PublisherFrom the Publisher

It is not just coincidence, or mere happenstance, that Belize’s two most important stories in politics and economics are presently unfolding in Orange Walk Town. These stories have to do with the confrontation between the Vega and Cervantes families in politics, and, in economics, the bold and cynical attempt by BSI/ASR to smash the power of the cane farmers as organized in their association of cañeros. The headlines belong to Orange Walk because Orange Walk is big time.

Economic power has been moving to the North ever since the building of the Tower Hill sugar factory in Orange Walk and accompanying investments in the sugar cane industry by Tate & Lyle, a multinational corporation of British origin. These significant developments were taking place around 1963, 1964.

The People’s United Party (PUP) had won all 18 seats in the March 1961 general election, the first held under a modern Ministerial constitution. The relationship between the British and the George Price-led PUP had begun to change in 1959, 1960. The two sides had been very antagonistic in 1957, when the British sent Mr. Price home from London “in disgrace,” and in 1958, when the British colonial government charged Mr. Price with sedition and tried him in the Supreme Court of British Honduras. Defended by the late W. H. Courtenay, the patriarch of Belize’s oldest and most successful law firm, Mr. Price was acquitted by a “jury of his peers.”

Recorded data ::
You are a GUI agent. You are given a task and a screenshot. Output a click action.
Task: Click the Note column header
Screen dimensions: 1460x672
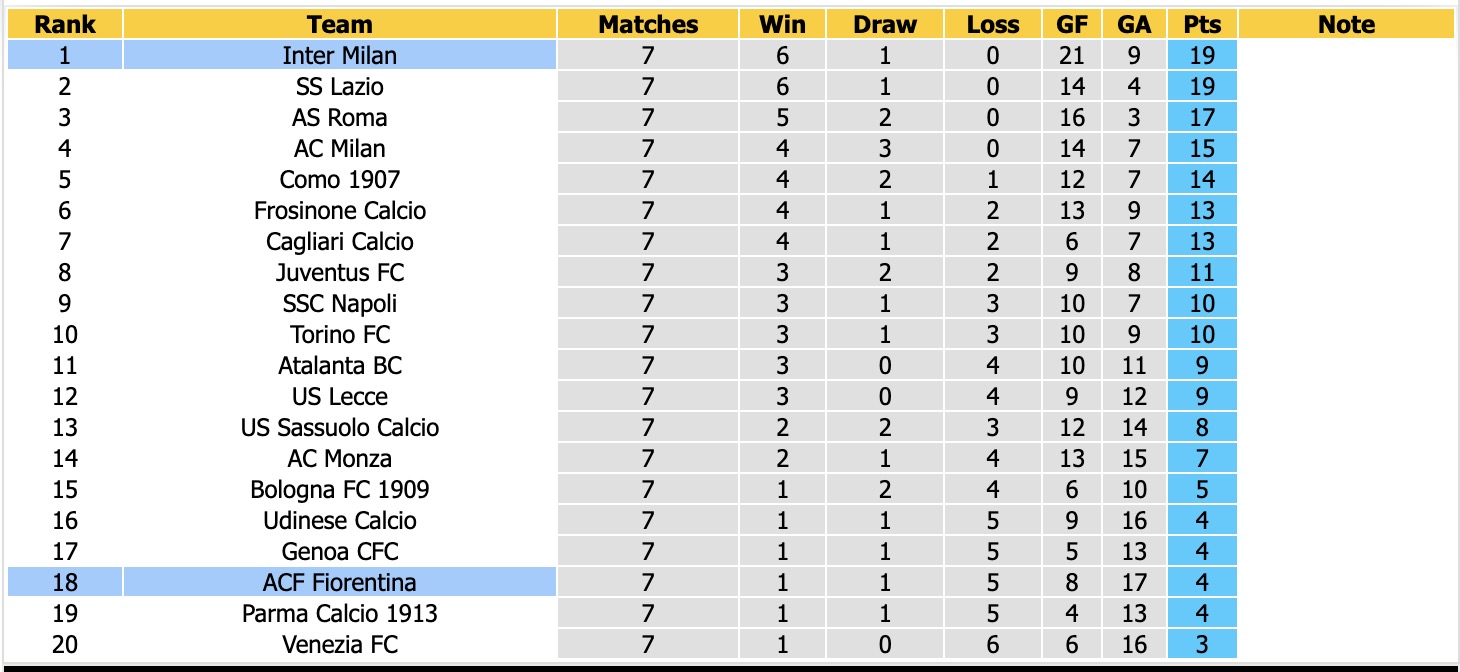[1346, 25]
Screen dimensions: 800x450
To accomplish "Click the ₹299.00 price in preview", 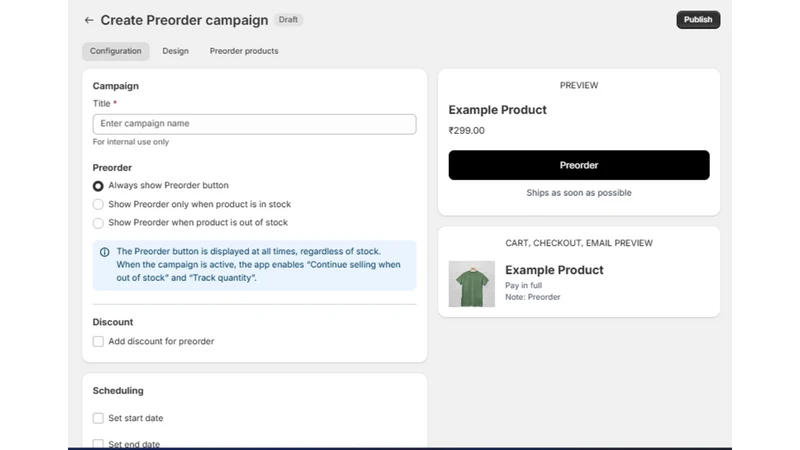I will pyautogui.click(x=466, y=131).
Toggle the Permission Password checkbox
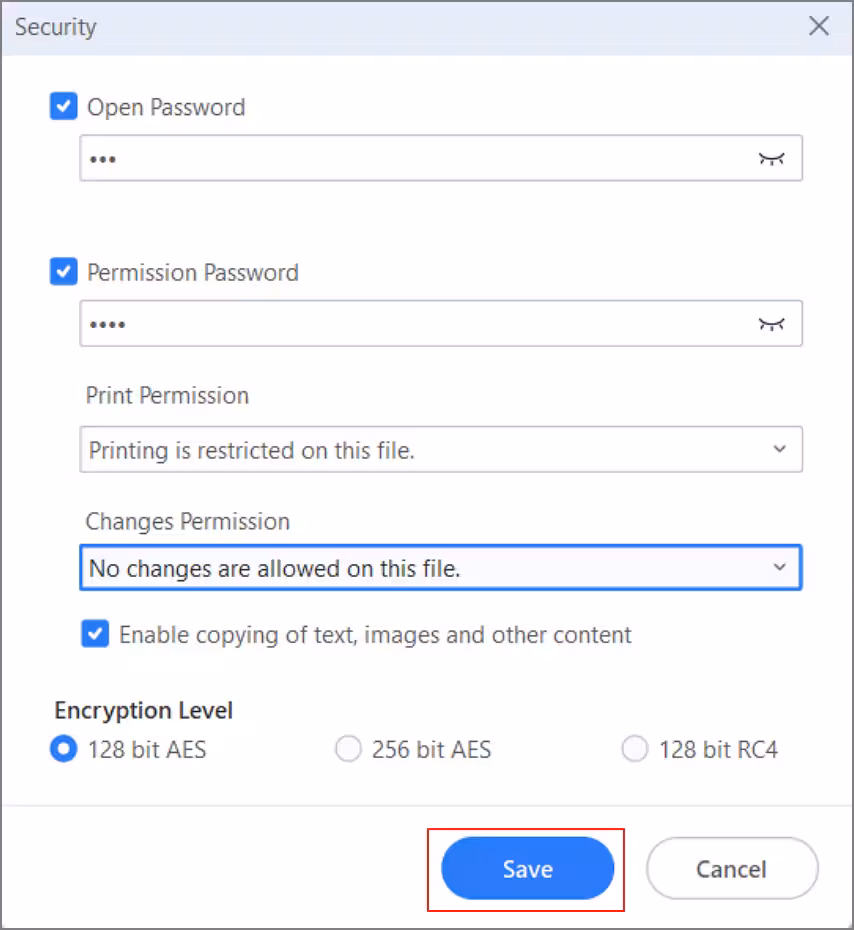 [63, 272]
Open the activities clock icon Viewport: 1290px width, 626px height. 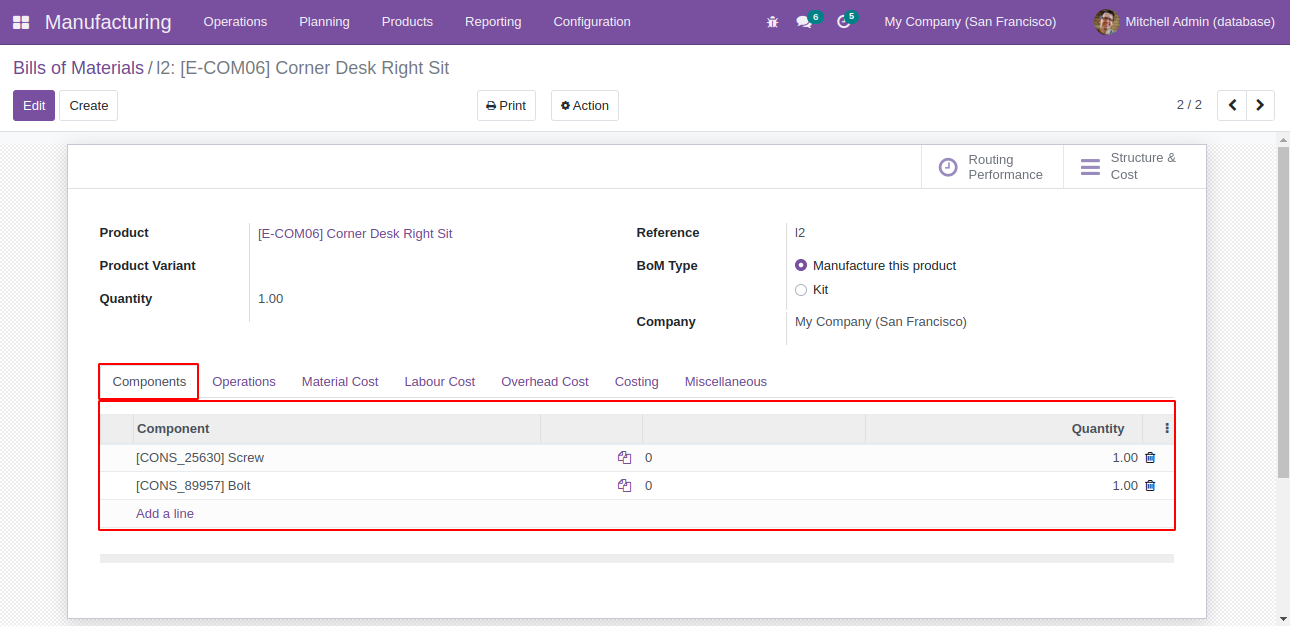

Jobs ::
a) Copy everything in the publisher's column from "It is not just" down to "is big time.", keeping every word as it appears.
b) Decide whether each statement agrees with the publisher's column. Answer yes or no, and quote the words from the column that decide it: (i) The Tower Hill sugar factory was built in Orange Walk. (ii) Mr. Price was convicted of sedition in the Supreme Court of British Honduras. (iii) Tate & Lyle is a multinational corporation of American origin.
These records were drawn from a different source.

The results ::
a)
It is not just coincidence, or mere happenstance, that Belize’s two most important stories in politics and economics are presently unfolding in Orange Walk Town. These stories have to do with the confrontation between the Vega and Cervantes families in politics, and, in economics, the bold and cynical attempt by BSI/ASR to smash the power of the cane farmers as organized in their association of cañeros. The headlines belong to Orange Walk because Orange Walk is big time.

b)
(i) Yes: "the building of the Tower Hill sugar factory in Orange Walk"
(ii) No: "Mr. Price was acquitted by a “jury of his peers.”"
(iii) No: "a multinational corporation of British origin"